All oil's are highly processed, incredibly high in fat and calories, AND they are lacking almost all nutrition. I don't believe that makes it evil but it certainly doesn't land it on my 'healthy' list either. It takes 24 olives to make 1 tablespoon of olive oil. 1 tablespoon of oil doesn't go very far and I don't think anyone would say that it would fill them up---BUT the 24 olives might?
I think comparing olive oil to white sugar might help here. We know that 24 olives are used to make 1T of olive oil, which is pure fat. It takes 3ft of sugar cane to make 1teaspoon of sugar, which is pure carbohydrate. Both final products are extremely calorie dense and nutrient deficient.

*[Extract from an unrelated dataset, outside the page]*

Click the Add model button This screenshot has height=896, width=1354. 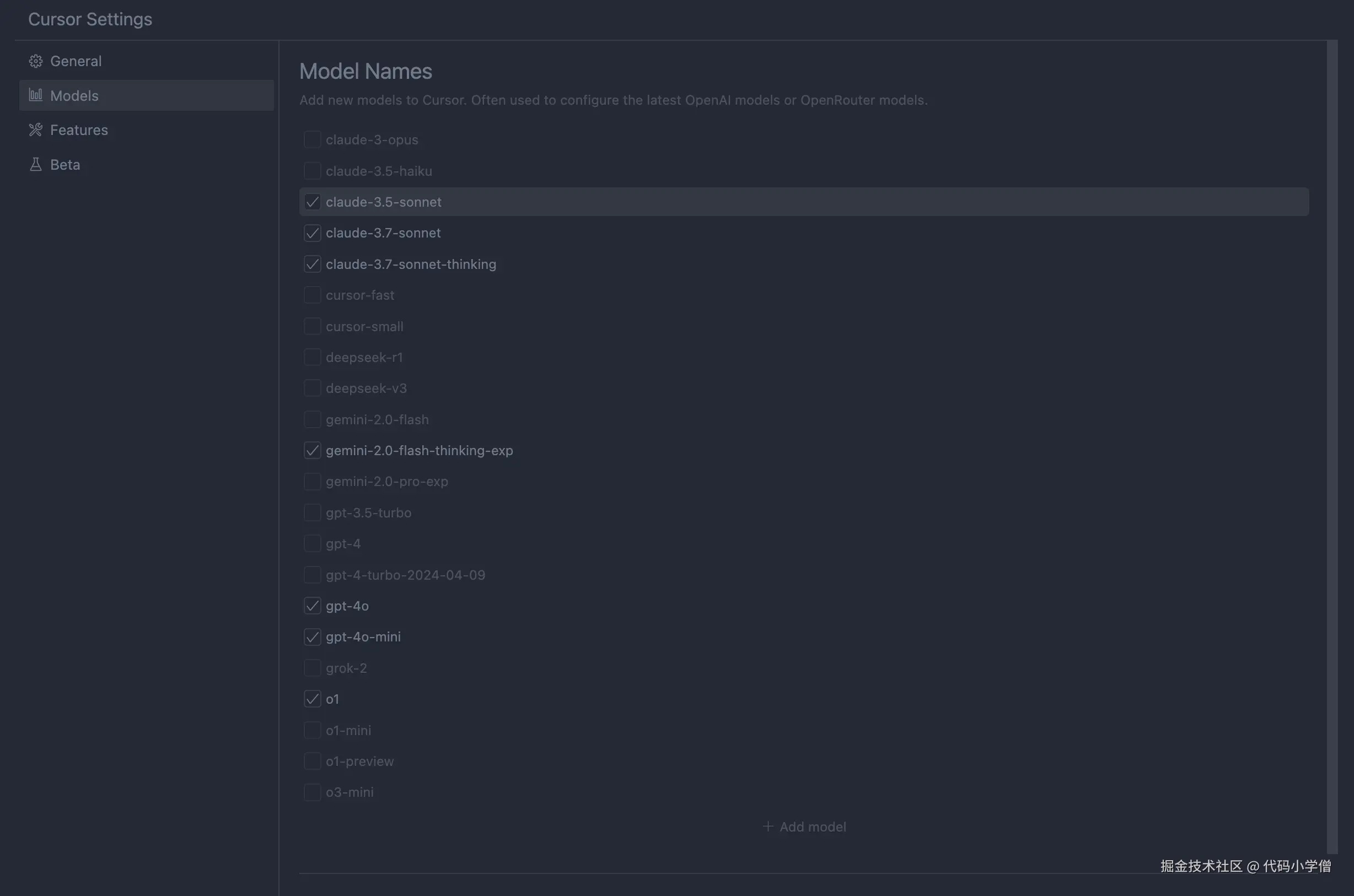pyautogui.click(x=805, y=827)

So what do we do with all this information? I don't believe everyone needs to take all oil out of their diets (I hear that sigh of relief) We know that here in the western world, we suffer from diseases of affluence---cancer, diabetes, cardiovascular disease and obesity. Anyone who has these diagnosis AND those of us with them in our family histories would most likely benefit from cutting back.
There are 3 groups of people I believe should not shun oil
1. People who have a hard time meeting their calorie requirements. Some athletes and people who are sick (I know from personal experience with my Mom that chemo takes everything out of you including your appetite) an anyone else not eating enough to meet your needs.
2. Anyone with a past eating disorder. It's sooo much more important to make peace with your food than adding any rules or restrictions.
3. Anyone struggling with, or new to plant-based eating. I don't want to add 1 more thing to take off your plate. Everything you recently changed is a HUGE step in the right direction for your health and the health of the planet.
If you want to start cutting back on the amount of oil you eat, here are some helpful cooking tips. Saute with water or broth, it's important to start with a very hot pan and to keep your food moving. Steaming, baking and roasting are great oil free cooking methods; for the roasting use some water or broth to keep your veggies from drying out. When baking, use applesauce, pureed prunes, beans, tofu and bananas in place of oil (google the best substitution for your recipe). Using non-stick pans, baking mats and parchment paper help as well. Maybe even just switch to a mister bottle and think of oil more as a condiment than an ingredient and see how you feel.